It’s a great title, right? It’s definitely one of the reasons I picked up this book about books, but I was quite pleased that this work of contemporary women’s fiction held my attention to the very end based on the character development alone. The Messy Lives of Book People by Phaedra Patrick is focused more on authors and the lives they live; the pressures of churning out thousands of words every day, and the downsides to creating characters that people become obsessed with. The protagonist is relatable too; a woman who people underestimate because she cleans for a living, and enjoys hiding away in a good book whenever she has a free few minutes. It’s a ‘feel good’ novel that surprised me in how invested I became in the plot, even though I guessed one of the twists quite early on.
Liv is a busy woman. She’s married with two older boys, and works three different cleaning jobs to help pay the bills. A bright spot in her life is one of those cleaning jobs in the home of the bestselling reclusive author Essie Starling, the writer of the book series Liv has been obsessed with since she was a teenager. Harbouring dreams of being a writer herself, Liv revels in her proximity to the woman who created the character of Georgia Rory, a fictional female that Liv finds great comfort in reading about every time a new installment is released. But when Essie dies suddenly and leaves some mysterious (and almost impossible to follow) instructions for Liv, she finds herself in a difficult position. Lying to her family and those around her in order to adhere to Essie’s last wishes, Liv begins to act like a different woman; making extravagant purchases, dressing in Essie’s clothes, even forcing her way into situations she would never dare to enter previously. Liv relies on the fictional bravery of Georgia Rory to get her through the difficult months after Essie’s death, but as she digs deeper into the reasons for her secrecy, Liv begins to question the talent and intentions behind her favourite author.
This was a fairly light and well-paced read that suited my summertime state of mind quite perfectly. Liz is a character that any bookworm can enjoy following; she gains her strength from the heroines in-between her pages, and there are frequent references to her emotional reading – when she is stressed and looking for comfort, she turns to her favourite re-reads, but she’s also excited to explore recent releases. She even listens to audiobooks as she cleans, so she incorporates her love of reading into all aspects of her life. Throughout this novel are references to real books that most bookworms will remember, many have been published in the last two or three years, so I felt part of this inner circle of book lovers whenever I recognized the book that Liz was reading on that particular day.

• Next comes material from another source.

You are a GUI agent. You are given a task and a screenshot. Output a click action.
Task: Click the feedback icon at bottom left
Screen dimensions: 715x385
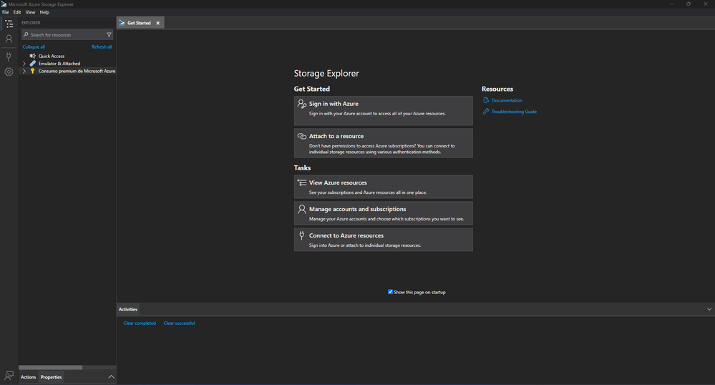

There is an inherent power imbalance at the beginning of the book; Liz as the cleaner with money problems at home vs. Essie the rich and famous novelist. But when Essie dies, Liz begins to realize a) how underestimated she is, and b) how lucky she is to have the family and husband she does, even when they are actively underestimating her too. As Liz learns more about herself and the talents she possesses, there are some in her life who are unwilling to change their view of her, while others may need some coaxing (i.e. her husband) but come around eventually to the ‘new’ Liz. This development is contrasted with the character of Essie who was forced into a box, and never able to emerge from the expectations of others. Liz catches glimpses of the difficulties Essie endured as a celebrity, especially when it came to the obsessions of Georgia Rory fans, as many seemed unable to separate the author from her famous character. Most disturbingly, some people were unable to see Essie as an actual human being, instead a vessel from which these bestselling books came from, or a mere shadow of the character she created. Actually, more even more disturbing than that was the amount of fan mail made with cat hair that Essie received – yikes!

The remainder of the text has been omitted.